Freud proceeded differently. He began by indicating his vis-à-vis’s contours on the pre-treated copper plate before taking the etching needle in hand and working from the centre outward. He viewed his sitters from changing positions. The repetition of individual lines not only brought about plasticity and but also served to confirm statements once formulated. Occasional corrections document the artist’s gradual approximation of his subject.
Biographical aspects
Auerbach and Freud shared the tragic fate of being born as children of Jewish families in Germany and compelled to flee (Freud) or emigrate (Auerbach) from Germany in the 1930s.
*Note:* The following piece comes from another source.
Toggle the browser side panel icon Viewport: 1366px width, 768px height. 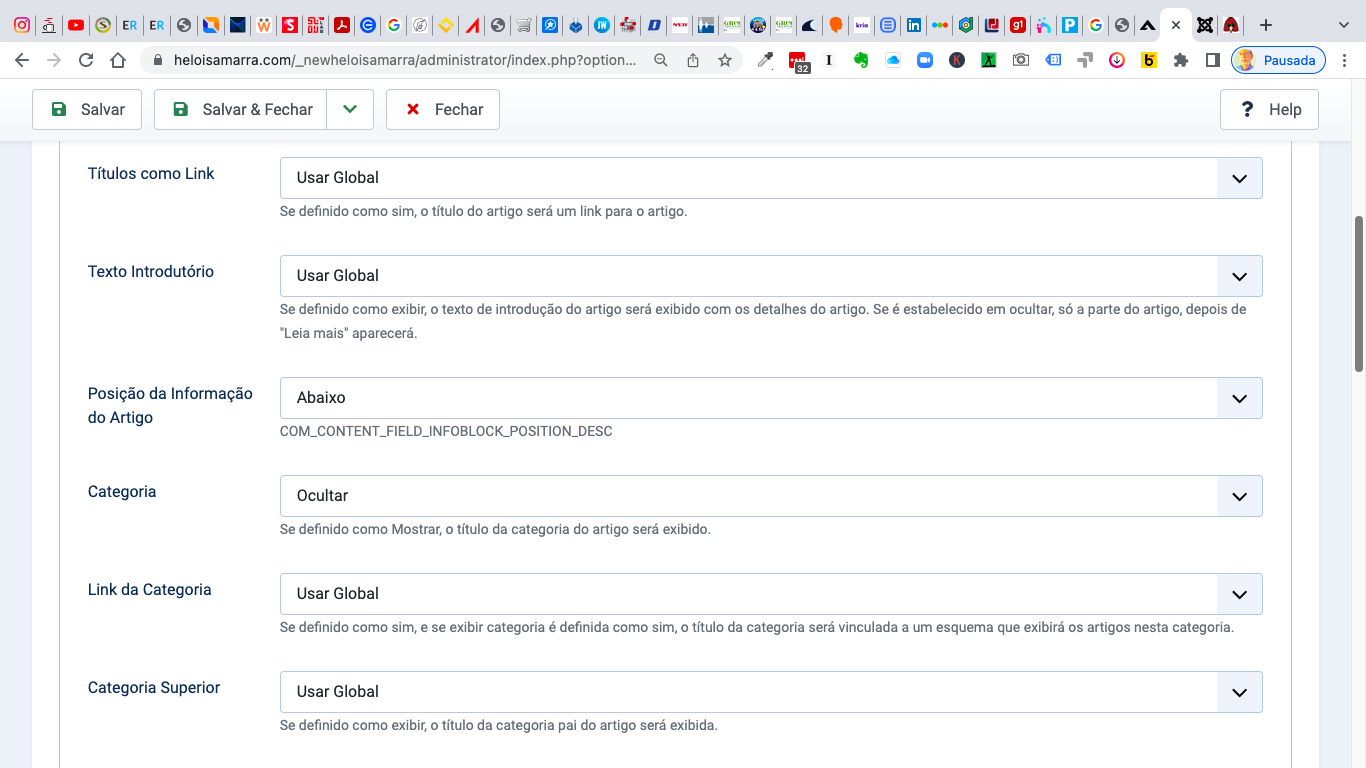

Freud took out British citizenship in 1939, Auerbach in 1947. The two presumably first met in 1956 at Auerbach’s first London exhibition – an art experience that made a strong impression on Freud. From the start, both artists had a deep appreciation for the art of the other. Towards the end of his working process on a particular composition, Freud frequently asked Auerbach his opinion. To produce their etchings they frequently worked with the same printer, and they moreover portrayed one another. Over the years, Freud amassed one of the largest private collections of Auerbach’s works. After his death, this collection was donated to the British nation and distributed among different museums. Two of the drawings from that bequest, now in the holdings of the Fitzwilliam Museum in Cambridge, will now document the close artistic exchange cultivated by two artists for the first time in Germany. Auerbach, for his part, gave the Courtauld Institute in London nine of his Freud etchings in 2012. A further etching, Ib of 1982, still in Auerbach’s possession, is likewise on view in the exhibition. The two artists’ biographies are presented in the last room of the show along with the printmaking techniques they employed.